It was contended for the defendants, in argument, that this assignment ought not to be held valid, as the consequence would be, that they must lose their lien upon the buildings insured, and the land under them. This cannot be so. It was Flint’s interest that was insured, and he continued to be the party insured. He remained a member of the company, and the company retained their lien on his property. The only loss which the defendants could sustain by the assignment to the plaintiff, was the loss of the right of set-off, which they might have had against Flint, if the action had been brought by him, and he had been indebted to them for assessments or otherwise. But if they, by a valid agreement, engage to pay to a third person the full amount for which they may become liable on a policy, the loss of their right of set-off is the effect of their own act.

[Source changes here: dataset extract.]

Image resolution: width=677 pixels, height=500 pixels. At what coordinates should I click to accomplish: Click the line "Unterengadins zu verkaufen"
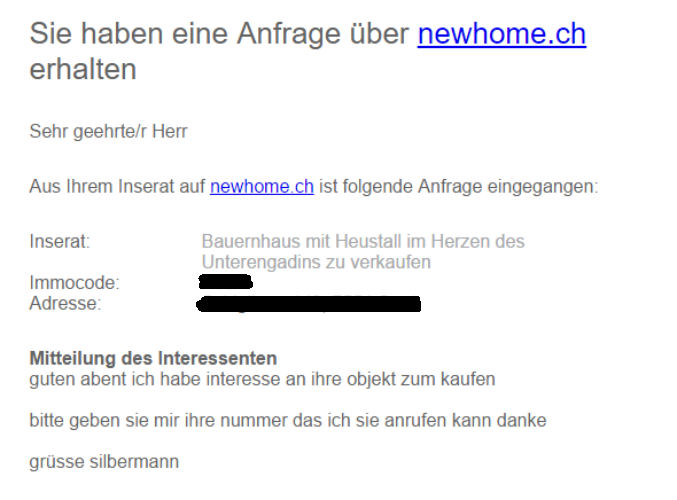pyautogui.click(x=316, y=262)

Mowry v. Todd, 12 Mass. 281, 284.

It was suggested by the defendants’ counsel, that the assent of the president to the assignment of the policy was obtained by means of a representation of the plaintiff, that Flint had conveyed the buildings to him. But as this does not appear on the exceptions, we cannot notice it. As there must be a new trial, the defendants will have an opportunity to show that fact, if they can; and the question of its effect on the plaintiff’s rights will then arise. We may here remark, however, that if the fact be as suggested, it would seem that the defendants have supposed, and that the president has acted on the supposition, that the legal construction of the fifth article of their by-laws is, that the assent of the president and directors to an assignment of a policy, by the assured to his alienee, is of itself a renewal of the policy to the alienee. Whether such a construction is warranted by the terms of that article, is a question on which we intimate no opinion.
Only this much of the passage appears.